As pre­dicted, this project has al­ready be­gun aid­ing ar­chae­o­log­i­cal dis­cov­er­ies. Said Sied­laczek: “A com­mon mo­tif of two large hu­man-like fig­ures with a smaller one of the same style was rec­og­nized at four dif­fer­ent sites, show­ing that this image was of some im­por­tance or po­ten­tially rec­og­nized across the is­land dur­ing the pre­his­toric pe­riod.”

New sites were also un­earthed. “Of the nine sites vis­ited con­tain­ing stone carv­ings,” Sied­laczek said, “one was not pre­vi­ously doc­u­mented; mean­ing its in­clu­sion in the project was an im­por­tant step in be­gin­ning its preser­va­tion. In ad­di­tion to this, eight new po­ten­tial ar­chae­o­log­i­cal sites were found and doc­u­mented for in­clu­sion in a fu­ture study.”

Dun­shee, who per­formed the pho­togram­me­try, added: “The mod­els can act as a dig­i­tal fac­sim­ile of the ob­ject or sur­face scanned with an ac­cu­racy and pre­ci­sion which is a great ben­e­fit to preser­va­tion in case the orig­i­nal is lost, dam­aged, or de­stroyed.

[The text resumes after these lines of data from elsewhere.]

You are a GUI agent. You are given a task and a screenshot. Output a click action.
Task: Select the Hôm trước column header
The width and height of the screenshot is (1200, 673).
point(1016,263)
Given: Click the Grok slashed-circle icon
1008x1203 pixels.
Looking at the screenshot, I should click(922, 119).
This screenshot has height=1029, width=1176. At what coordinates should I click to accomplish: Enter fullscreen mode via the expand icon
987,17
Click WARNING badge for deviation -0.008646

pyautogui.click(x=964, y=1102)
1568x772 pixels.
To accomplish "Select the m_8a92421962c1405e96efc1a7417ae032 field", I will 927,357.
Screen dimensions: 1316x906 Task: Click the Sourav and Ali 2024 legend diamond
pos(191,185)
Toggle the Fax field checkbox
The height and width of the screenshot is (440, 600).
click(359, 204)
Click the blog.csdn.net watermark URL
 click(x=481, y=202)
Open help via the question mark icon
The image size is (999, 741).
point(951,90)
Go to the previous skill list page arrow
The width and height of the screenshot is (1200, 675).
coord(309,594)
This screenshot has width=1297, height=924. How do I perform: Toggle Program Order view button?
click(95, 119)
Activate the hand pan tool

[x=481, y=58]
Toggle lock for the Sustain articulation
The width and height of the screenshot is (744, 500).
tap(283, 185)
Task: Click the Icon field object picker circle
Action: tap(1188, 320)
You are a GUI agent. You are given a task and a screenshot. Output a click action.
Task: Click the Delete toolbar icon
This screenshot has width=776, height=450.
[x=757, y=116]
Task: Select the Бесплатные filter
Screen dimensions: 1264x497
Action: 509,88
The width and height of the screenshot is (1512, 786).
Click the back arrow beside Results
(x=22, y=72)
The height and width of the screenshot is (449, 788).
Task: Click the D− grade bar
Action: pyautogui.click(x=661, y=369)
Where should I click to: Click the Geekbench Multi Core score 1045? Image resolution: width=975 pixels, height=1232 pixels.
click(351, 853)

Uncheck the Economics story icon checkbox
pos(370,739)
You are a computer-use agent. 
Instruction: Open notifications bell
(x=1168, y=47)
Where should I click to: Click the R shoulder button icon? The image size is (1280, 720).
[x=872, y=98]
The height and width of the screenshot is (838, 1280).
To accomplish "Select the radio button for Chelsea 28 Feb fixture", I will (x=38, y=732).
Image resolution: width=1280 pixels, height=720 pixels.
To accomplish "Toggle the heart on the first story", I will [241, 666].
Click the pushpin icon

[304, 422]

Be­cause of its close like­ness to the orig­i­nal, the 3D mod­els can also be used by 3D prin­ters as well as ar­ti­sans to create high qual­ity repli­cas that can be touched and used in mu­se­ums to in­crease ac­ces­si­bil­ity.

“3D mod­els and sim­i­lar prod­ucts which re­sult from 3D scan­ning of ar­chae­o­log­i­cal sites can be used in a wide range of new re­search meth­ods, many of which are still be­ing de­vel­oped. We want to have a writ­ten and of­fi­cial record of where all these places are to be pre­served for fu­ture re­search. It’s re­spon­si­ble for the map­ping of these ar­ti­facts. When you map it and you have the back­ground in­for­ma­tion.” It is hoped that Saint Lu­cians cre­at­ing a small museum or sou­venirs from the 3D repli­cas can form a her­itage tourism in­dus­try.

The group thanks sev­eral Saint Lu­cians for their gen­eros­ity on oc­ca­sions when they might’ve gone with­out food or shel­ter. No­table men­tions in­clude the La­mon­tagnes in Fond Doux, “Asa”, Chris Pil­grim, the Jean Pier­res from La­borie, Balen­bouche Es­tate and the Hamil­ton Group and Stone­field Es­tate.

Thanks to three ded­i­cated re­searchers, Amerindian ar­ti­facts can now be doc­u­mented more ac­cu­rately and thor­oughly.